En un nuevo informe titulado Punishing compassion: solidarity on trial in Fortress Europe (“Castigo a la compasión: la solidaridad a juicio en la Fortaleza Europa”), Amnistía Internacional documenta cómo la policía y las fiscalías hacen uso indebido de leyes contra el contrabando y medidas antiterroristas de por sí deficientes contra defensores y defensoras de los derechos humanos que ayudan a las personas refugiadas, solicitantes de asilo y migrantes.

Muchos de los casos descritos en el informe giran en torno al cargo de “facilitar la entrada irregular”, que se ha utilizado contra personas y ONG por una amplia variedad de actos de solidaridad y humanitarios.

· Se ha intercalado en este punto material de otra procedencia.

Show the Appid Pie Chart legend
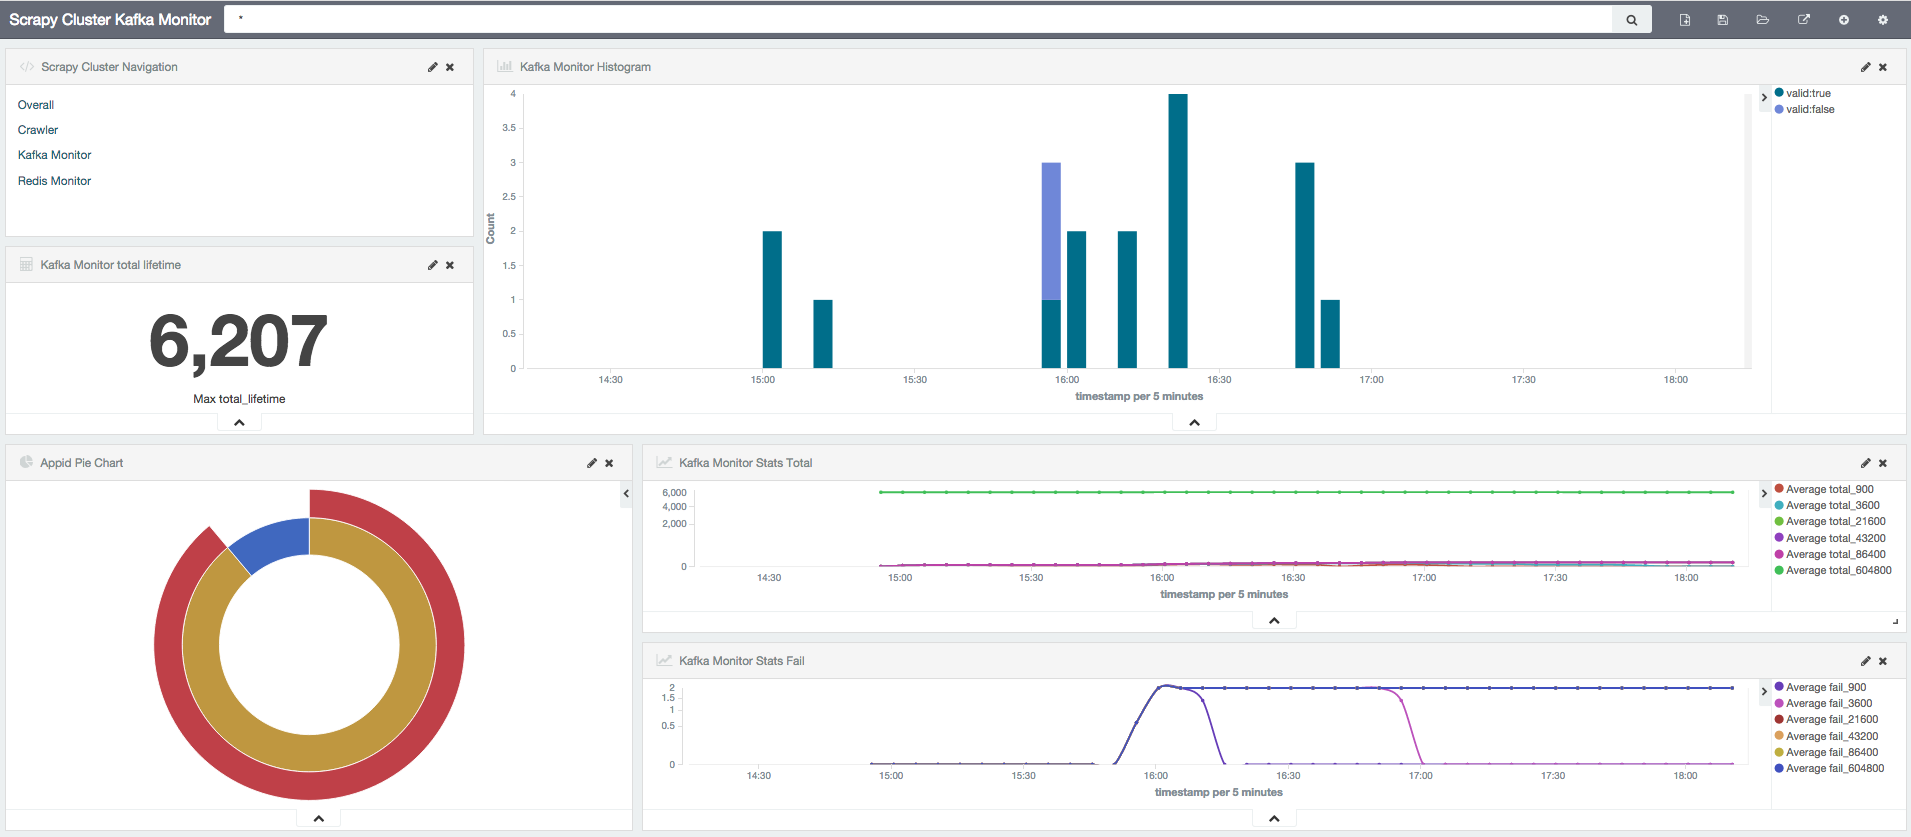The image size is (1911, 837). 626,493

Por ejemplo, el guía francés de montaña Pierre Mumber fue llevado a juicio por cargos de “facilitar la entrada irregular” en Francia a raíz de haber ofrecido té caliente y ropa de abrigo a cuatro solicitantes de asilo de África Occidental. Al final fue absuelto en apelación.  

Un estricto régimen de control fronterizo impuesto en el lado francés de los Alpes ha supuesto que a las personas refugiadas y migrantes capturadas a menos de 20 kilómetros de la frontera italiana se las acuse de “entrar irregularmente” en Francia y que quienquiera que las haya ayudado corra riesgo de enjuiciamiento y condena. El acceso a los procedimientos de asilo está sumamente restringido si la persona es capturada en esa zona fronteriza, y son frecuentes las devoluciones sumarias a Italia.

En Suiza se ha procesado y condenado a varias personas, entre ellas un pastor, simplemente por proporcionar refugio a extranjeros o ayudarles a acceder a los mecanismos de protección.

El parlamento suizo mantendrá un debate parlamentario en los próximos días que podría conducir a un cambio en la legislación sobre facilitación de la entrada irregular. Amnistía Internacional pide a los parlamentarios y parlamentarias que introduzcan una exención que garantice claramente que no se penalizará ningún acto de solidaridad.